▼▼▼
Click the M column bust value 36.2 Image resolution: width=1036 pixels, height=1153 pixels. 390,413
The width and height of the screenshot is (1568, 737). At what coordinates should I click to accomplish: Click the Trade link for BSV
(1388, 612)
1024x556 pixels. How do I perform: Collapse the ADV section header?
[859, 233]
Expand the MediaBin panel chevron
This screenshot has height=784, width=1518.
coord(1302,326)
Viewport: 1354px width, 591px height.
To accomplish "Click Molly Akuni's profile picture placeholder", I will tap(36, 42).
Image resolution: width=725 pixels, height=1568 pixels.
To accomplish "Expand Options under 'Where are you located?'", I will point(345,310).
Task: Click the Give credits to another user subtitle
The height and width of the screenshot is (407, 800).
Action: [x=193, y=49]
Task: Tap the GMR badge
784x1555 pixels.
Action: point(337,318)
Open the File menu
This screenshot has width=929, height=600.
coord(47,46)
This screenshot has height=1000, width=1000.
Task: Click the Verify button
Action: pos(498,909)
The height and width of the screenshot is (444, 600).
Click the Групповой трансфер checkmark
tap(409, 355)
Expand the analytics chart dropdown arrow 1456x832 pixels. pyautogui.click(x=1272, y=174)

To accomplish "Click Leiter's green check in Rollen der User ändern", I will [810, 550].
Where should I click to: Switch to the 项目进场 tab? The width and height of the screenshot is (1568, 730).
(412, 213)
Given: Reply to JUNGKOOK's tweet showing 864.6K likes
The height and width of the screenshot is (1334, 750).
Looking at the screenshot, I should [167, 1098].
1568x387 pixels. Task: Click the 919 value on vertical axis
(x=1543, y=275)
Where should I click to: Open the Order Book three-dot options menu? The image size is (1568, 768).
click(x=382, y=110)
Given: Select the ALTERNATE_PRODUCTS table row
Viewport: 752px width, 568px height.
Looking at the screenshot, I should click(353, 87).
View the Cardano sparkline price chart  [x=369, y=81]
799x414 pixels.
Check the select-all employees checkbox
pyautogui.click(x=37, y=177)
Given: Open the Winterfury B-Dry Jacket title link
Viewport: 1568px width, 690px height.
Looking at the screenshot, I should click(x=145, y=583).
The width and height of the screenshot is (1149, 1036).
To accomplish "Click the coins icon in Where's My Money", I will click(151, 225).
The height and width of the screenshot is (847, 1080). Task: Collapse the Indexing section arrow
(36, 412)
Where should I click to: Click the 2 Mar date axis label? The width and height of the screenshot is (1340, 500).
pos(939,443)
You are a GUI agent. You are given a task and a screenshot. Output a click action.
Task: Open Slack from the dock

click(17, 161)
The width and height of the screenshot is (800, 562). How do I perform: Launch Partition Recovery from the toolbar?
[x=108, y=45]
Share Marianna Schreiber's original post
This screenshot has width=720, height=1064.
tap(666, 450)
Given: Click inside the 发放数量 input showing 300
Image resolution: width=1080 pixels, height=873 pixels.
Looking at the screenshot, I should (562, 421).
▲▲▲
EXERCISE DIRECTIONS: Please count the lines of the material above that contain "will", and give only the number.

TASK SOLUTION: 4